- **Data excerpts**
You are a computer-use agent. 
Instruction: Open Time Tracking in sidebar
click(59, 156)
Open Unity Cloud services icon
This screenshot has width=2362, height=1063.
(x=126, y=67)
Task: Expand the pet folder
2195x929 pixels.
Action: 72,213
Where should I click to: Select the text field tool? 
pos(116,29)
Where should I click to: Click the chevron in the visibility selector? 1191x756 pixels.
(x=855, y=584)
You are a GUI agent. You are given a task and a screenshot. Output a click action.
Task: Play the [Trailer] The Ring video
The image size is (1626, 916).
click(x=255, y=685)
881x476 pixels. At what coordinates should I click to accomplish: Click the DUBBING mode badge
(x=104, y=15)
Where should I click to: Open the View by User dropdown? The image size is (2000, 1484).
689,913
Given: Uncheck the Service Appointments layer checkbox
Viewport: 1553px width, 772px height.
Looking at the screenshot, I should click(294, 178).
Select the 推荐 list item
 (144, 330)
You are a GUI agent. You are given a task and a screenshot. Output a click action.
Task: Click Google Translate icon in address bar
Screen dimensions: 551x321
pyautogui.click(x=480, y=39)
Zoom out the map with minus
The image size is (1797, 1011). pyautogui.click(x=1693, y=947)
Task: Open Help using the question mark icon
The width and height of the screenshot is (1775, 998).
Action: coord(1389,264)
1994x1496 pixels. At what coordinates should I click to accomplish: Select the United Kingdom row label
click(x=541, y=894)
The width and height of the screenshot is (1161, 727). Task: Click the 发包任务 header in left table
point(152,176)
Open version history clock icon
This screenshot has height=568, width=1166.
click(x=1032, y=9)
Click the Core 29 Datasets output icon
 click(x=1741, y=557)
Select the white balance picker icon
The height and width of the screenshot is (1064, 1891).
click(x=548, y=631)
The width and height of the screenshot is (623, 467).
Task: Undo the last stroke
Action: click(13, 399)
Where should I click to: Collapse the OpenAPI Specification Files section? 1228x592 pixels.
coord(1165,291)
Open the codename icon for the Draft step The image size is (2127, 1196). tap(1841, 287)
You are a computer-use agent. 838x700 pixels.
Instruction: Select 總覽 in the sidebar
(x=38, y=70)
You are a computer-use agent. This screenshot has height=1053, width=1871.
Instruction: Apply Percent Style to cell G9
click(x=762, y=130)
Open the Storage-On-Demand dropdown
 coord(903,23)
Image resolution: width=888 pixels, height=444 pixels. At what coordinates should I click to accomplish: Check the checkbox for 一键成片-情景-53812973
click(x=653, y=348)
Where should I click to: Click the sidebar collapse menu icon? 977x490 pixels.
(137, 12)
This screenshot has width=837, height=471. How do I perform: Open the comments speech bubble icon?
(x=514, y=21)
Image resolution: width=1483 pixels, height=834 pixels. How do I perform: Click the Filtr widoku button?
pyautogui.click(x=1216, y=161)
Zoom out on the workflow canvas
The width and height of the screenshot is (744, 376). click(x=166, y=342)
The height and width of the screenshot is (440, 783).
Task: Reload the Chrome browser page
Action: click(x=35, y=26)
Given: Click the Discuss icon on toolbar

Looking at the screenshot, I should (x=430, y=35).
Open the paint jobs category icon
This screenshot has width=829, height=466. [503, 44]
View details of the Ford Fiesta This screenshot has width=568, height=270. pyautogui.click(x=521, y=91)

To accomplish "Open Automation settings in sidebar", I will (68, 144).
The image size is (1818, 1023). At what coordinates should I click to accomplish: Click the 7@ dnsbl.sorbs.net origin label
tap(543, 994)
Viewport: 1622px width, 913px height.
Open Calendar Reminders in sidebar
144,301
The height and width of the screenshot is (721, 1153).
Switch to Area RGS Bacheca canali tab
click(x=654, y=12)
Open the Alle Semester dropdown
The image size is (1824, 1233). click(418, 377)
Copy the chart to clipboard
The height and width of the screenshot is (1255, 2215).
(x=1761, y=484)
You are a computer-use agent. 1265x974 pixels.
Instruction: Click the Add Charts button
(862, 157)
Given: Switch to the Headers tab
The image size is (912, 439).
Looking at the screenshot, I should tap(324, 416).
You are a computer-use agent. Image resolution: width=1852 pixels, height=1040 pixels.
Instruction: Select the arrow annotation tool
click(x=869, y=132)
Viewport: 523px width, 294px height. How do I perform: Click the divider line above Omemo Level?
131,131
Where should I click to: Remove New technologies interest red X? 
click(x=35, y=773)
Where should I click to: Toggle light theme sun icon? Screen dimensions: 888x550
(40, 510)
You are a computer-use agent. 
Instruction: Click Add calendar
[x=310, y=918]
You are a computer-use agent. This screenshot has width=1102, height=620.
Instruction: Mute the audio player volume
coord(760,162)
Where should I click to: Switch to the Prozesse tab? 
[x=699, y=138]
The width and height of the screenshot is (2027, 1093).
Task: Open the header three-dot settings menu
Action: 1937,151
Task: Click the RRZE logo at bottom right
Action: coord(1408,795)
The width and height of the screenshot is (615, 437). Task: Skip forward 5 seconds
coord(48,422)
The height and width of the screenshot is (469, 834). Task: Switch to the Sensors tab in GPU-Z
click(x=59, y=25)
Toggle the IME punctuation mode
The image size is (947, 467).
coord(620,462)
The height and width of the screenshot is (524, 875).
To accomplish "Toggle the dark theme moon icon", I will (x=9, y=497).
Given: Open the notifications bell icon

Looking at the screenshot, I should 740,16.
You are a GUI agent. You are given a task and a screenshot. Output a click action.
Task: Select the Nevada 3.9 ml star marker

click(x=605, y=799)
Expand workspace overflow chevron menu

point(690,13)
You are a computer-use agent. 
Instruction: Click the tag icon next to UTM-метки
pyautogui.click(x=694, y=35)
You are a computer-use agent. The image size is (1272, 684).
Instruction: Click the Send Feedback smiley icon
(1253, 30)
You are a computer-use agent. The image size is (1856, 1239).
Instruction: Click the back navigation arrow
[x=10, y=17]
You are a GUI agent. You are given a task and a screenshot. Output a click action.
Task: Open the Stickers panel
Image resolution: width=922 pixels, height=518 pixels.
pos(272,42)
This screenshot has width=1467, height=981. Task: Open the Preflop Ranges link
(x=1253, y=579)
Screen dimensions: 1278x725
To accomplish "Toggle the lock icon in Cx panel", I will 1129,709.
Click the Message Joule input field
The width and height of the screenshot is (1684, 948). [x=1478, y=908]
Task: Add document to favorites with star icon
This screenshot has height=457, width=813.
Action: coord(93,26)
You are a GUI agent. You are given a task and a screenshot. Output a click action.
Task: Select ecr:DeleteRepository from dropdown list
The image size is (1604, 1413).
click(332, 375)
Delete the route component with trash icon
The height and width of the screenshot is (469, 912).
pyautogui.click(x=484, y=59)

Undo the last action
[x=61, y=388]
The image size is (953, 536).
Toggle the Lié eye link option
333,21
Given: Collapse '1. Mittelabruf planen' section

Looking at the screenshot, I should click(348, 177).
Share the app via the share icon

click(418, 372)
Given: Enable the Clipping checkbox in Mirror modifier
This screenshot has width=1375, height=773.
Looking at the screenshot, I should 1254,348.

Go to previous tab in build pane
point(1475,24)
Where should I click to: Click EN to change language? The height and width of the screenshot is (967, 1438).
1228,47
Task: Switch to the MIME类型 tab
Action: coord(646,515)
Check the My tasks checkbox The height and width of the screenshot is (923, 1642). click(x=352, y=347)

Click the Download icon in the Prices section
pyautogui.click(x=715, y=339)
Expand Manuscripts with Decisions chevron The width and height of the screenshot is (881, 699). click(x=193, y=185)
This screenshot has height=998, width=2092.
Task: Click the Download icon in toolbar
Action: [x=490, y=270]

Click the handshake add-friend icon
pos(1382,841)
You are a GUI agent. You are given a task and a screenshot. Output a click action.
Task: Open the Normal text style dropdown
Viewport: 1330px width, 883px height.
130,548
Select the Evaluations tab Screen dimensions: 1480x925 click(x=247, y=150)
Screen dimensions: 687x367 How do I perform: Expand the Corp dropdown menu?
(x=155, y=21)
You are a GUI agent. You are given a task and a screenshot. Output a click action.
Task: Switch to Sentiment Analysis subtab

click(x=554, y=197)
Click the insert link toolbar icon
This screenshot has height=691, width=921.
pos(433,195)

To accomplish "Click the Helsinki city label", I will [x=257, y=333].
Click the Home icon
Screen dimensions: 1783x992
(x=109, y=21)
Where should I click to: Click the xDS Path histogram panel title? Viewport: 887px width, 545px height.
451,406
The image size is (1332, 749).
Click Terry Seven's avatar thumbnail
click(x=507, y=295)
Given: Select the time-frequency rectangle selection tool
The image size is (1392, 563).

- **Required work**
Every line in the records above with the string "computer" in it should be shown.

- **Result of this exercise**
You are a computer-use agent. 
You are a computer-use agent. 838x700 pixels.
You are a computer-use agent. This screenshot has height=1053, width=1871.
You are a computer-use agent. 1265x974 pixels.
You are a computer-use agent. Image resolution: width=1852 pixels, height=1040 pixels.
You are a computer-use agent. 
You are a computer-use agent. This screenshot has width=1102, height=620.
You are a computer-use agent. 
You are a computer-use agent. The image size is (1272, 684).
You are a computer-use agent. The image size is (1856, 1239).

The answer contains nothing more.